What this task involves: Reproduce every record precisely, leaving no line out.

Top of Records for this task

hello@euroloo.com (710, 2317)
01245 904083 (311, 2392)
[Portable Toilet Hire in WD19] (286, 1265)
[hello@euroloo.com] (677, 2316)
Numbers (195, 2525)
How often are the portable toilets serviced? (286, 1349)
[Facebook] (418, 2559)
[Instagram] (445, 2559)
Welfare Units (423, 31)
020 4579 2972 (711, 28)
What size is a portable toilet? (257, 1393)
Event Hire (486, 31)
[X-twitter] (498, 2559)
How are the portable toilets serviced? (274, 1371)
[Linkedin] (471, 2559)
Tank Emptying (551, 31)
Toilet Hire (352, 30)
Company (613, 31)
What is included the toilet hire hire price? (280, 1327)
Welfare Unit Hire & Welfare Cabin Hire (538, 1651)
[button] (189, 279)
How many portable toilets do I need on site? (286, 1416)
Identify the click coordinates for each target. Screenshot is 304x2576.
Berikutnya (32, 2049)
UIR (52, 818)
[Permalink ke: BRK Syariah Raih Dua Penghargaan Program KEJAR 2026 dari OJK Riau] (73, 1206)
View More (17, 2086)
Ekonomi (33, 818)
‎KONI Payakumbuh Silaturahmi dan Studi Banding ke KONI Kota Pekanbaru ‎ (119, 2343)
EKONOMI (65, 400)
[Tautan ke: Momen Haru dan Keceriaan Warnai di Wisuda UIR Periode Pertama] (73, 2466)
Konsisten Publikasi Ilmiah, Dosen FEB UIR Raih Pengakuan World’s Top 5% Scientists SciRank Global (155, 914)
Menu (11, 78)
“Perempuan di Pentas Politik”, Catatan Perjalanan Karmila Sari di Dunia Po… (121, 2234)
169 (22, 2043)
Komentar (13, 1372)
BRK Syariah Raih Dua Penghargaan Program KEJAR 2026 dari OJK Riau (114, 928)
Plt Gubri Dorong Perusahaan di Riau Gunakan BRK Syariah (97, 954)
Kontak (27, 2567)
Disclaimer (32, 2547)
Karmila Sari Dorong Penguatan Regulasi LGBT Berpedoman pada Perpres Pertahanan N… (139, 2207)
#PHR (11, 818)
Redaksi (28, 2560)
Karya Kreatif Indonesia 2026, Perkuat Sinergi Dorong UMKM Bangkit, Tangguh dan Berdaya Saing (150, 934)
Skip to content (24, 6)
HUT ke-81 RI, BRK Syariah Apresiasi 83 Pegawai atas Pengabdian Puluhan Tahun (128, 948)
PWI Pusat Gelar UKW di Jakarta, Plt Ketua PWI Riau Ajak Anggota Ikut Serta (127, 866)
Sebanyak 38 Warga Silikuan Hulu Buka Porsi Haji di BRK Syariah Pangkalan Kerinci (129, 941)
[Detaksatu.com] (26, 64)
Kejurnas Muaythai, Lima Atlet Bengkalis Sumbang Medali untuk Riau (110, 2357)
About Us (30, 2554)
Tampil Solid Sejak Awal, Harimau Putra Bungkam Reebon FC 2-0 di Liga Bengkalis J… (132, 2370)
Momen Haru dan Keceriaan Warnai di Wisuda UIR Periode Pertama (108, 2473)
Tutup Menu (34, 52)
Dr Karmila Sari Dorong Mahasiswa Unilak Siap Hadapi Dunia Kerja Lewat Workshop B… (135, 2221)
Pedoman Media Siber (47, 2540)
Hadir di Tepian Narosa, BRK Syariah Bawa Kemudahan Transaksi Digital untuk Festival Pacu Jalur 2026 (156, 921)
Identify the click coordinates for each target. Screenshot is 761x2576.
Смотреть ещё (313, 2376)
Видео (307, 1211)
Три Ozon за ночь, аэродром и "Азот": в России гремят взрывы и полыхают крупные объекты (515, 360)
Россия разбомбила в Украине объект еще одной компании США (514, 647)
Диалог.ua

Bottom of Records for this task

Task response:
hello@euroloo.com (710, 2317)
01245 904083 (311, 2392)
[Portable Toilet Hire in WD19] (286, 1265)
[hello@euroloo.com] (677, 2316)
Numbers (195, 2525)
How often are the portable toilets serviced? (286, 1349)
[Facebook] (418, 2559)
[Instagram] (445, 2559)
Welfare Units (423, 31)
020 4579 2972 (711, 28)
What size is a portable toilet? (257, 1393)
Event Hire (486, 31)
[X-twitter] (498, 2559)
How are the portable toilets serviced? (274, 1371)
[Linkedin] (471, 2559)
Tank Emptying (551, 31)
Toilet Hire (352, 30)
Company (613, 31)
What is included the toilet hire hire price? (280, 1327)
Welfare Unit Hire & Welfare Cabin Hire (538, 1651)
[button] (189, 279)
How many portable toilets do I need on site? (286, 1416)
Identify the click coordinates for each target. Screenshot is 304x2576.
Berikutnya (32, 2049)
UIR (52, 818)
[Permalink ke: BRK Syariah Raih Dua Penghargaan Program KEJAR 2026 dari OJK Riau] (73, 1206)
View More (17, 2086)
Ekonomi (33, 818)
‎KONI Payakumbuh Silaturahmi dan Studi Banding ke KONI Kota Pekanbaru ‎ (119, 2343)
EKONOMI (65, 400)
[Tautan ke: Momen Haru dan Keceriaan Warnai di Wisuda UIR Periode Pertama] (73, 2466)
Konsisten Publikasi Ilmiah, Dosen FEB UIR Raih Pengakuan World’s Top 5% Scientists SciRank Global (155, 914)
Menu (11, 78)
“Perempuan di Pentas Politik”, Catatan Perjalanan Karmila Sari di Dunia Po… (121, 2234)
169 (22, 2043)
Komentar (13, 1372)
BRK Syariah Raih Dua Penghargaan Program KEJAR 2026 dari OJK Riau (114, 928)
Plt Gubri Dorong Perusahaan di Riau Gunakan BRK Syariah (97, 954)
Kontak (27, 2567)
Disclaimer (32, 2547)
Karmila Sari Dorong Penguatan Regulasi LGBT Berpedoman pada Perpres Pertahanan N… (139, 2207)
#PHR (11, 818)
Redaksi (28, 2560)
Karya Kreatif Indonesia 2026, Perkuat Sinergi Dorong UMKM Bangkit, Tangguh dan Berdaya Saing (150, 934)
Skip to content (24, 6)
HUT ke-81 RI, BRK Syariah Apresiasi 83 Pegawai atas Pengabdian Puluhan Tahun (128, 948)
PWI Pusat Gelar UKW di Jakarta, Plt Ketua PWI Riau Ajak Anggota Ikut Serta (127, 866)
Sebanyak 38 Warga Silikuan Hulu Buka Porsi Haji di BRK Syariah Pangkalan Kerinci (129, 941)
[Detaksatu.com] (26, 64)
Kejurnas Muaythai, Lima Atlet Bengkalis Sumbang Medali untuk Riau (110, 2357)
About Us (30, 2554)
Tampil Solid Sejak Awal, Harimau Putra Bungkam Reebon FC 2-0 di Liga Bengkalis J… (132, 2370)
Momen Haru dan Keceriaan Warnai di Wisuda UIR Periode Pertama (108, 2473)
Tutup Menu (34, 52)
Dr Karmila Sari Dorong Mahasiswa Unilak Siap Hadapi Dunia Kerja Lewat Workshop B… (135, 2221)
Pedoman Media Siber (47, 2540)
Hadir di Tepian Narosa, BRK Syariah Bawa Kemudahan Transaksi Digital untuk Festival Pacu Jalur 2026 (156, 921)
Identify the click coordinates for each target. Screenshot is 761x2576.
Смотреть ещё (313, 2376)
Видео (307, 1211)
Три Ozon за ночь, аэродром и "Азот": в России гремят взрывы и полыхают крупные объекты (515, 360)
Россия разбомбила в Украине объект еще одной компании США (514, 647)
Диалог.ua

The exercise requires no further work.